Nano-vLLM manages GPU memory for attention key/value tensors through a paged allocator inspired by virtual memory systems. The BlockManager treats the KV cache as a pool of fixed-size blocks and assigns them to sequences on demand.
Physical Layout
The KV cache is a single contiguous tensor allocated once during ModelRunner.allocate_kv_cache():
self.kv_cache = torch.empty(
2, # key and value
hf_config.num_hidden_layers, # one entry per transformer layer
config.num_kvcache_blocks, # number of physical blocks
self.block_size, # tokens per block (default 256)
num_kv_heads, # KV heads per tensor-parallel rank
head_dim, # head dimension
)
Dimension 0 separates keys (kv_cache[0]) from values (kv_cache[1]). Each attention layer gets a slice of dimension 1 assigned at startup:
for module in self.model.modules():
if hasattr(module, "k_cache") and hasattr(module, "v_cache"):
module.k_cache = self.kv_cache[0, layer_id]

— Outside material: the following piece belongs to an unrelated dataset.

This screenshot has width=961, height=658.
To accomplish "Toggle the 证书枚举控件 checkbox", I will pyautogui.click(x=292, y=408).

module.v_cache = self.kv_cache[1, layer_id]
layer_id += 1
Block Size and Count
Each block holds block_size tokens (default 256, must be a multiple of 256 per the config assertion). The number of blocks is computed at runtime from available GPU memory:
def allocate_kv_cache(self):
config = self.config
hf_config = config.hf_config
free, total = torch.cuda.mem_get_info()
used = total - free
peak = torch.cuda.memory_stats()["allocated_bytes.all.peak"]
current = torch.cuda.memory_stats()["allocated_bytes.all.current"]

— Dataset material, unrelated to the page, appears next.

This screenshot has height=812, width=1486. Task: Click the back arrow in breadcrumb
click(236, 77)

num_kv_heads = hf_config.num_key_value_heads // self.world_size
head_dim = getattr(hf_config, "head_dim",
hf_config.hidden_size // hf_config.num_attention_heads)
block_bytes = (
2 * hf_config.num_hidden_layers
* self.block_size * num_kv_heads * head_dim
* hf_config.torch_dtype.itemsize
)
config.num_kvcache_blocks = (
int(total * config.gpu_memory_utilization - used - peak + current)
// block_bytes
)
The formula accounts for:
total * gpu_memory_utilization — the GPU memory budget (default 90% of VRAM).
used - peak + current — memory already committed to model weights and other allocations, adjusted by the delta between peak and current to avoid double-counting the warmup spike.
The Block Object
class Block:
def __init__(self, block_id):
self.block_id = block_id
self.ref_count = 0 # 0 = free, ≥1 = in use
self.hash = -1 # -1 = not yet hashed / incomplete block
self.token_ids = [] # token content for hash verification
A block with ref_count == 0 is on the free list. ref_count > 1 means two or more sequences share this block (prefix cache hit).
BlockManager Operations
can_allocate
Checks whether enough free blocks exist to cover all logical blocks required by a sequence:
def can_allocate(self, seq: Sequence) -> bool:
return len(self.free_block_ids) >= seq.num_blocks
seq.num_blocks is ceil(len(seq) / block_size).
allocate
Assigns physical blocks to a sequence at prefill time. For each logical block it first attempts a hash cache hit:
def allocate(self, seq: Sequence):
assert not seq.block_table
h = -1
cache_miss = False
for i in range(seq.num_blocks):
token_ids = seq.block(i)
h = self.compute_hash(token_ids, h) if len(token_ids) == self.block_size else -1
block_id = self.hash_to_block_id.get(h, -1)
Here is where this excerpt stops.